Harvard Square’s plaza, seen during construction in 1985. (Image: Historical Commission)

“I don’t think it’s fair to say that this was a really sufficient community process. The working group that went into deciding one of the developments wasn’t elected by the community, it was appointed from the top down,” Simon said. “They published a final report, an 84-page document, and the word ’punk’ did not appear once in 84 pages. I think that’s remarkable, and I think it speaks to the fact that this working group either was unaware of the important punk rock history of this space or they willfully ignored it. Either way, this is the history that is valuable to a lot of people, even if it isn’t to the people that were put on this working group.”

The Pit redesign process began in June 2015 with a city-organized placemaking session in Harvard Square. In 2017, the city hired consultants to brainstorm ideas, followed by the creation of a city manager-appointed working group the same year that met publicly 11 times. In October of 2018, the City Council saw plans, followed by two Historical Commission hearings in 2019 to review designs.

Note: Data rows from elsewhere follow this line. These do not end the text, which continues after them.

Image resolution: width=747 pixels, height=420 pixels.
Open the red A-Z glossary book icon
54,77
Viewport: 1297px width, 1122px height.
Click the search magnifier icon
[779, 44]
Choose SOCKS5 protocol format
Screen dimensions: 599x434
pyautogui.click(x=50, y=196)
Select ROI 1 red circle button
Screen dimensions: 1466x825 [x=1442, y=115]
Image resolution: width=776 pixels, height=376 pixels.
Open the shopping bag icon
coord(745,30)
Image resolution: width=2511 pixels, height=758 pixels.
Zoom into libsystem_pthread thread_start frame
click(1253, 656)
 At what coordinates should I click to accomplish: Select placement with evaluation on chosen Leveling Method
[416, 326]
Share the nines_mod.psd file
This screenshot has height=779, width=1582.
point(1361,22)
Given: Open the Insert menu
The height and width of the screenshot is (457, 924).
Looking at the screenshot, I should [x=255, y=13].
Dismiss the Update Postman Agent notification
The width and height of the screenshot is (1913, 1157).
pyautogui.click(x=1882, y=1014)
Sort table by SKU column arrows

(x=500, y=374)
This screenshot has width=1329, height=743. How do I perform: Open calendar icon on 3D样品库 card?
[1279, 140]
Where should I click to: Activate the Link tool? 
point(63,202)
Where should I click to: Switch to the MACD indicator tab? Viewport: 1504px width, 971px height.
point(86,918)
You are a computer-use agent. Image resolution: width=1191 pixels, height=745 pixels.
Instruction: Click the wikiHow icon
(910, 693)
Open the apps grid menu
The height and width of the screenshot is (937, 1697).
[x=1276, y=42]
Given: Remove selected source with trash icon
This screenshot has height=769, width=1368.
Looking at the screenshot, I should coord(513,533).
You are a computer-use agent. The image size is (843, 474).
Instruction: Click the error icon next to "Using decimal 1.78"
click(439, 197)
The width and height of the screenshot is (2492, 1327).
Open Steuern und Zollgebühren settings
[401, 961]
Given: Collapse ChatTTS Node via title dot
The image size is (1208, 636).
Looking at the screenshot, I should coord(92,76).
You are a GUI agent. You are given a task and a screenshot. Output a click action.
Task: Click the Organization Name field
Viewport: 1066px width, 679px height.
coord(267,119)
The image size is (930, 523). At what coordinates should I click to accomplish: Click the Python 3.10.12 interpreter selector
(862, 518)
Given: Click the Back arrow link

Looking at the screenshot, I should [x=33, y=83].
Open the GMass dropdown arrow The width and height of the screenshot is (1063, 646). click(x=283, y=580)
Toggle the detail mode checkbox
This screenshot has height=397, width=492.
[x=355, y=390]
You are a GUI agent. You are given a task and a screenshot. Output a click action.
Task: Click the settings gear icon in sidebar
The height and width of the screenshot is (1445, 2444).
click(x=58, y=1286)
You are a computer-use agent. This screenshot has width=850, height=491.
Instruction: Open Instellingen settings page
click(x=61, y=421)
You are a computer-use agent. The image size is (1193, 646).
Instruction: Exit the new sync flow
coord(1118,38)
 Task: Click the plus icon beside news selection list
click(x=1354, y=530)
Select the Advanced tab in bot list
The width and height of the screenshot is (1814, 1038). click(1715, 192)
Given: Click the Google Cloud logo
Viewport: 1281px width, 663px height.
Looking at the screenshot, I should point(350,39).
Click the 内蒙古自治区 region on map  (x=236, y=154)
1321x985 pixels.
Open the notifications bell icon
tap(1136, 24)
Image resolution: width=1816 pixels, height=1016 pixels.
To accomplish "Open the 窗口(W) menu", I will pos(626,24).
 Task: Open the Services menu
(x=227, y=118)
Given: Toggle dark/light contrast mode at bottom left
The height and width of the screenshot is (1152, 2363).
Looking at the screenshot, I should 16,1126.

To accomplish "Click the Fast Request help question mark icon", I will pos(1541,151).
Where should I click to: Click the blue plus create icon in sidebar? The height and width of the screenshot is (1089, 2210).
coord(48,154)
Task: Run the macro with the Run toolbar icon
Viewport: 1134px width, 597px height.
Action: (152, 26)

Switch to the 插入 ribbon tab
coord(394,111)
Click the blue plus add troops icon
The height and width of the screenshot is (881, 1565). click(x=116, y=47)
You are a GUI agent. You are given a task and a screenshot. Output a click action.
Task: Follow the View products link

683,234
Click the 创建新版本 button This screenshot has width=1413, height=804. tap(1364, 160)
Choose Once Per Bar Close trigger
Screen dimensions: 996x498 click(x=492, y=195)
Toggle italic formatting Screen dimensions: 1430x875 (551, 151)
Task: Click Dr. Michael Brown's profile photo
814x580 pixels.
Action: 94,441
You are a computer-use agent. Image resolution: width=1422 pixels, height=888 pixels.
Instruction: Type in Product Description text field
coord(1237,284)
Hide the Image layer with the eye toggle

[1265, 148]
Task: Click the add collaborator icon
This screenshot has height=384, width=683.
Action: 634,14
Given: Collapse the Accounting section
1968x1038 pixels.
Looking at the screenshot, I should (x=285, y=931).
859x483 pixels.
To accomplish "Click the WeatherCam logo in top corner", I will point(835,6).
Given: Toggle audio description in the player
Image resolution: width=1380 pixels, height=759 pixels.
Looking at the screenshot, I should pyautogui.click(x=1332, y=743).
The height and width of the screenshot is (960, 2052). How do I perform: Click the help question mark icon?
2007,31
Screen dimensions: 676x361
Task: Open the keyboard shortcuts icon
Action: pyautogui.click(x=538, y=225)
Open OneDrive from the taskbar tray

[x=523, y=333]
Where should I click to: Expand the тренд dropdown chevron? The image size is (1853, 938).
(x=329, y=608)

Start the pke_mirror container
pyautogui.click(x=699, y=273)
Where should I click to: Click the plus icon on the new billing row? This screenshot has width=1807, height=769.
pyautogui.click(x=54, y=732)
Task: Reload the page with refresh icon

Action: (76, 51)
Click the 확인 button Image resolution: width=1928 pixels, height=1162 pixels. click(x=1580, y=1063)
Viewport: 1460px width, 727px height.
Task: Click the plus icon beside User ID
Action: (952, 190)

Simon said the physical aspects of The Pit, including its use as a kind of amphitheater, were important qualities that should be kept even as reconstruction guarantees access for all in keeping with the Americans with Disabilities Act.

But commissioner Gavin Kleespies, a self-proclaimed Pit veteran and supporter of maintaining its culture, said The Pit’s physical form has already changed over time. Benches at the base of the slope from the MBTA headhouse were not there at The Pit’s construction in the 1980s, while a then-integral part of Pit culture – the ability to make calls via a wall of phone banks – eventually became obsolete and was removed, he said.

“Benjamin really makes a very good point that this history needs to be documented and preserved in some way. There needs to be stories about this,” Kleespies said. “I don’t know that the physical space of The Pit is exactly the space that needs to be saved for it … we need to think about different ways to approach this.”

For now, construction as planned will continue, but the culture of the Pit may still be safe – if not through its physical structure, then with a community determined not to let its culture be forgotten.